Entries on target coordinates
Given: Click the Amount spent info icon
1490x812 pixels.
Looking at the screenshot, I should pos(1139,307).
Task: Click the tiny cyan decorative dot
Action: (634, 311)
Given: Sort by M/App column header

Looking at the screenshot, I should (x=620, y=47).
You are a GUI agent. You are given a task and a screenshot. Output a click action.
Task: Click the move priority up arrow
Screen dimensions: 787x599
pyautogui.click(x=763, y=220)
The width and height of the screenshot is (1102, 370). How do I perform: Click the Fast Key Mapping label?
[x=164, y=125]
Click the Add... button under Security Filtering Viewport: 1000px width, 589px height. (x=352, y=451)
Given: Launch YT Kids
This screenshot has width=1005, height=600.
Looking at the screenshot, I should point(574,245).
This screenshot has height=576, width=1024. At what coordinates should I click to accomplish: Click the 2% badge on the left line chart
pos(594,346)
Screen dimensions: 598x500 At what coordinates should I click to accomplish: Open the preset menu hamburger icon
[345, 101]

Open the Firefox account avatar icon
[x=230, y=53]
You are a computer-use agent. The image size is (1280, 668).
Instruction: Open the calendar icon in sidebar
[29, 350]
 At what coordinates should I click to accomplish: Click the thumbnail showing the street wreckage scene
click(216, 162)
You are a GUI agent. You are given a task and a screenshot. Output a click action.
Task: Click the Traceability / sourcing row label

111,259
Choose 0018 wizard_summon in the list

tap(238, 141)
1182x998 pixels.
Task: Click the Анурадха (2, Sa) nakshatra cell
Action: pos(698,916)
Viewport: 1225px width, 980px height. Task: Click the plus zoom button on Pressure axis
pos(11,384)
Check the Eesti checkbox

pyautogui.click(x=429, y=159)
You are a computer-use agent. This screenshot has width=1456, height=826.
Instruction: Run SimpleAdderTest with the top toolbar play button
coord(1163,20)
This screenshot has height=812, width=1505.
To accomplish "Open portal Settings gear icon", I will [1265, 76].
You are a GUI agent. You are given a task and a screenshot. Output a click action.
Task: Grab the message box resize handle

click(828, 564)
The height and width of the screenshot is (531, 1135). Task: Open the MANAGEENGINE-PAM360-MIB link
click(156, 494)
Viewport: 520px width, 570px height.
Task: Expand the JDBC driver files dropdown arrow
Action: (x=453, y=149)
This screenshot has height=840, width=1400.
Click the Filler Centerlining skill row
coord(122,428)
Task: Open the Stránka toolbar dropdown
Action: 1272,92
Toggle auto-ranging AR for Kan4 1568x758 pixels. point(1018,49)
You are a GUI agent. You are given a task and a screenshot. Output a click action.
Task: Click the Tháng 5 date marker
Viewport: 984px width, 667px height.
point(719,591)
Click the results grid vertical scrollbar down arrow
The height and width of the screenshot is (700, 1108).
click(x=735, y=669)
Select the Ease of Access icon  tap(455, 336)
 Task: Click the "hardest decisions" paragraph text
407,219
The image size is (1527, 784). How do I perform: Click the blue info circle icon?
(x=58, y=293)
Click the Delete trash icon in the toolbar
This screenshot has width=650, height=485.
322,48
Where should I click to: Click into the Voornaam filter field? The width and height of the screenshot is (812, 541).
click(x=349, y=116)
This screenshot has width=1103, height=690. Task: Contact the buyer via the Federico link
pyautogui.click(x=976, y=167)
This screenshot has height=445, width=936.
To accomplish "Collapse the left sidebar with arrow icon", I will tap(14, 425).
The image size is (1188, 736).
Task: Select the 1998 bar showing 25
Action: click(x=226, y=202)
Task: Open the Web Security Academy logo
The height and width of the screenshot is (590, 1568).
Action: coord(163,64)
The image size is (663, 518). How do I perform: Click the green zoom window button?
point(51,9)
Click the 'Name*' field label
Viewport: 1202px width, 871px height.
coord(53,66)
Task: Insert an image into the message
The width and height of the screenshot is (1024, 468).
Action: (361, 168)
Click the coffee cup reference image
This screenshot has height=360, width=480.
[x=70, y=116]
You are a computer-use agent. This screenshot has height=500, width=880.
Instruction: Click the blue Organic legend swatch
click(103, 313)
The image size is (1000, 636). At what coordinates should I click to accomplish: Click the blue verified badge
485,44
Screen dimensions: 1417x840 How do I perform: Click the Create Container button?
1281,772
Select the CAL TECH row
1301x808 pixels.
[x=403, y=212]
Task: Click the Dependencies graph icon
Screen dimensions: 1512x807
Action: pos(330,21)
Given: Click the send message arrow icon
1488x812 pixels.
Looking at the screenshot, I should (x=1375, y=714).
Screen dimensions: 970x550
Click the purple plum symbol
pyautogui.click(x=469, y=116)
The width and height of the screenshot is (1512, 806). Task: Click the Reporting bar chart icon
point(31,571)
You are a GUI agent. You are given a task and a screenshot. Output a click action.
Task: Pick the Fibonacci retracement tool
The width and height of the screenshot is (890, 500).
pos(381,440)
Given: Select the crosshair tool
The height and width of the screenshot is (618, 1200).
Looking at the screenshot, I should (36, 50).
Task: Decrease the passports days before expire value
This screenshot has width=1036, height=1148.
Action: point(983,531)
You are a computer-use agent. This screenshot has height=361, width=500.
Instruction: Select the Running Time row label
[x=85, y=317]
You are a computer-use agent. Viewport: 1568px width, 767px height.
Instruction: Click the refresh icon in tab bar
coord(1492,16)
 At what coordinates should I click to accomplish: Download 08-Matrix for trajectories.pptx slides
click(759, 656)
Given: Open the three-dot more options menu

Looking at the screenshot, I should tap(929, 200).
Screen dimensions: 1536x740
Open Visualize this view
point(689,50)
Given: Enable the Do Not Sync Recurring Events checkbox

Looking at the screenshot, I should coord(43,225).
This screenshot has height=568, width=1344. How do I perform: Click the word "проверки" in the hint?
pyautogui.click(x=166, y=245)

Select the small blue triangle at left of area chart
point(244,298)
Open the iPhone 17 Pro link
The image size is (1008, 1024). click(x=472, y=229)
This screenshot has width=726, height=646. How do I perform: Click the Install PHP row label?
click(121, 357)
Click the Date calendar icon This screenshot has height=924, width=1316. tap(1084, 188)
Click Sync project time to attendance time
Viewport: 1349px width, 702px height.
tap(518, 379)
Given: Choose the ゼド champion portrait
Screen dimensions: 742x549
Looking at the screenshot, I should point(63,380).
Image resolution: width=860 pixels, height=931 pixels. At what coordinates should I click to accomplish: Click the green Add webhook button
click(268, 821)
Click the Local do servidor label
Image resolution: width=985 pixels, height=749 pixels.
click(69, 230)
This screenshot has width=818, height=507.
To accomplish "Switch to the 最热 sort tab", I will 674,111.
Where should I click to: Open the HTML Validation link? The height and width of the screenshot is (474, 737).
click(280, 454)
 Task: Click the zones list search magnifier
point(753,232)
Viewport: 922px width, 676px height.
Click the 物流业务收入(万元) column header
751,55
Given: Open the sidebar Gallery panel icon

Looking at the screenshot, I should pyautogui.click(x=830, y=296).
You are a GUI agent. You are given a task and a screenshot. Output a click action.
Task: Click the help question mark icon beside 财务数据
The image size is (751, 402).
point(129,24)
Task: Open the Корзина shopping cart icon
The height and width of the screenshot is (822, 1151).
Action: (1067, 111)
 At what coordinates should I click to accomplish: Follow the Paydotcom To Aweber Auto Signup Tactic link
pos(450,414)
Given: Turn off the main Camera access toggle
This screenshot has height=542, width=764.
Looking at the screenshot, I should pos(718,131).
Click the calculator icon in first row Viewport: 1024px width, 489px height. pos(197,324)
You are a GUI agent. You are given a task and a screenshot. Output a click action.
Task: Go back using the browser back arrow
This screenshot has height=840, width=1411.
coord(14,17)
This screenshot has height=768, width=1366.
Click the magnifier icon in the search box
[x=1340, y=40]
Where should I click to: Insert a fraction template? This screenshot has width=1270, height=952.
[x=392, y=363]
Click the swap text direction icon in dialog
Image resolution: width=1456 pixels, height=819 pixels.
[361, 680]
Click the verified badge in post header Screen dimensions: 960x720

> **REQUIREMENTS**: Return every line of the data above that contains the word "badge", copying each one in full.

> **SOLUTION FOR THIS PROBLEM**:
This screenshot has height=576, width=1024. At what coordinates should I click to accomplish: Click the 2% badge on the left line chart
The image size is (1000, 636). At what coordinates should I click to accomplish: Click the blue verified badge
Click the verified badge in post header Screen dimensions: 960x720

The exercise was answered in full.